Google when message/phone calls are made/ received… The data sent by Google Dialer includes the call time and duration, again allowing linking of the two handsets engaged in a phone call. Phone numbers are also sent to Google.”

And in 2021, the team studied “the telemetry traffic sent by modern iOS and Android devices back to Apple and Google servers and found that Google collects around 20 times more telemetry data from Android devices than Apple from iOS.” Somewhat alarmingly, as reported by The Record at the time, “both iOS and Google Android transmit telemetry, despite the user explicitly opting out of this [option]."

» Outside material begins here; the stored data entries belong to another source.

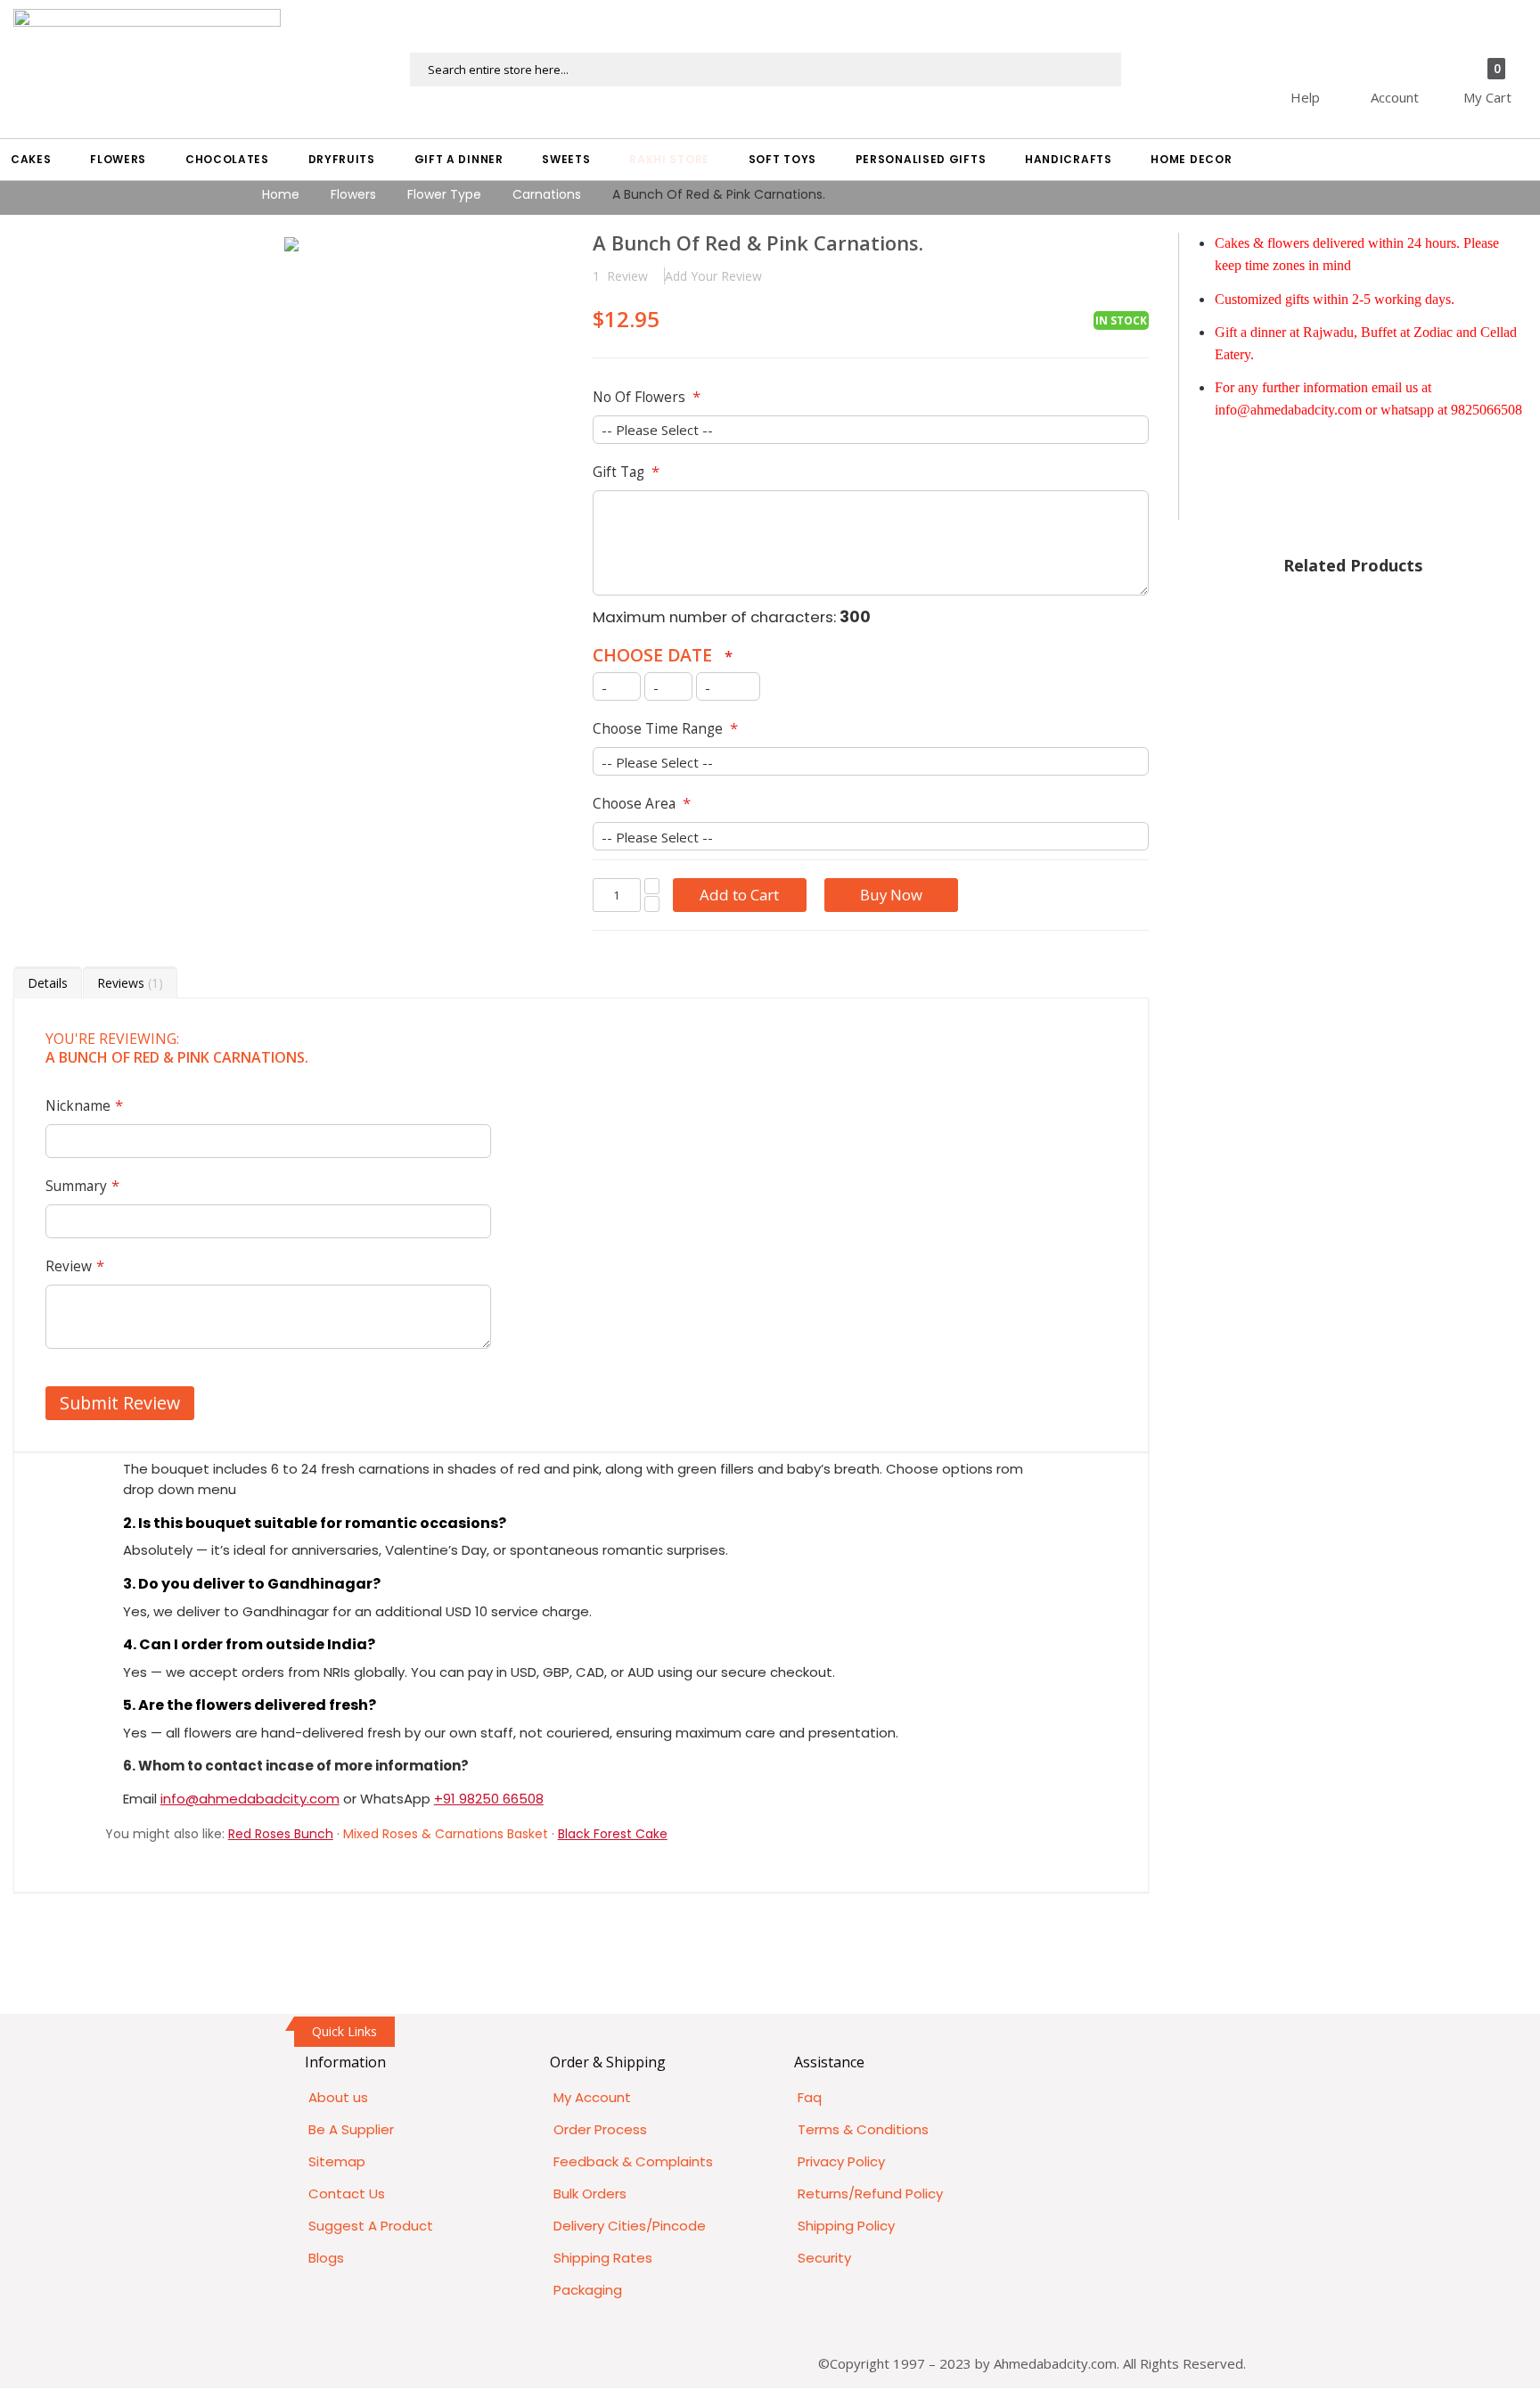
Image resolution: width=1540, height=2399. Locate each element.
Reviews (128, 982)
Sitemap (336, 2161)
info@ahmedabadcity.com (250, 1798)
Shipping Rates (602, 2257)
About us (338, 2097)
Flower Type (444, 194)
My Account (592, 2097)
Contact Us (346, 2193)
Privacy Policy (841, 2161)
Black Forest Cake (613, 1834)
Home (280, 194)
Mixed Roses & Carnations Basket (445, 1834)
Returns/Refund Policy (870, 2193)
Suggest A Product (370, 2225)
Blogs (326, 2257)
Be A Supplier (351, 2129)
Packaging (587, 2289)
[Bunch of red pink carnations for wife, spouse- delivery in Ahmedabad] (291, 244)
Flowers (353, 194)
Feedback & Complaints (633, 2161)
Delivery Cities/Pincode (629, 2225)
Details (48, 982)
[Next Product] (1135, 245)
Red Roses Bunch (280, 1834)
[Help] (1336, 61)
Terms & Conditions (863, 2129)
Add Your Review (713, 275)
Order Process (600, 2129)
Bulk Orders (590, 2193)
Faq (810, 2097)
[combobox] (765, 69)
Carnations (546, 194)
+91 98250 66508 (489, 1798)
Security (824, 2257)
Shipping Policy (846, 2225)
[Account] (1426, 61)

In the study, Leith notes that “the Google Play Services and Google Play store apps studied here are in active use by hundreds of millions of people. We informed Google of our findings, and delayed publication to allow them to respond. They gave a brief response, stating that they would not comment on the legal aspects (they were not asked to comment on these). They did not point out any errors or mis-statements (which they were asked to comment on). They did not respond to our question about whether they planned to make any changes to the cookies etc stored by their software.”

This is a tricky time for Google on the tracking front, and the latest report will highlight some of what’s going on below the surface on the devices and platforms we all use.As I’ve commented multiple times recently, it’s critical that Google and the other mainstream platform providers increase the levels of transparency as the balance is currently pivoting back in the wrong direction. We had been making good privacy strides, but that seems to have started to wobble, and not just for Google.

According to Leith, this latest research is a “wake-up call” for data regulators to “start properly protecting” users of Android phones. “Google Play Services and the Google Play store are pre-installed on almost every Android phone. This study shows that they silently store advertising and other tracking cookies and data on people’s phones. No consent for this is sought by Google, and there is no way to block these cookies.”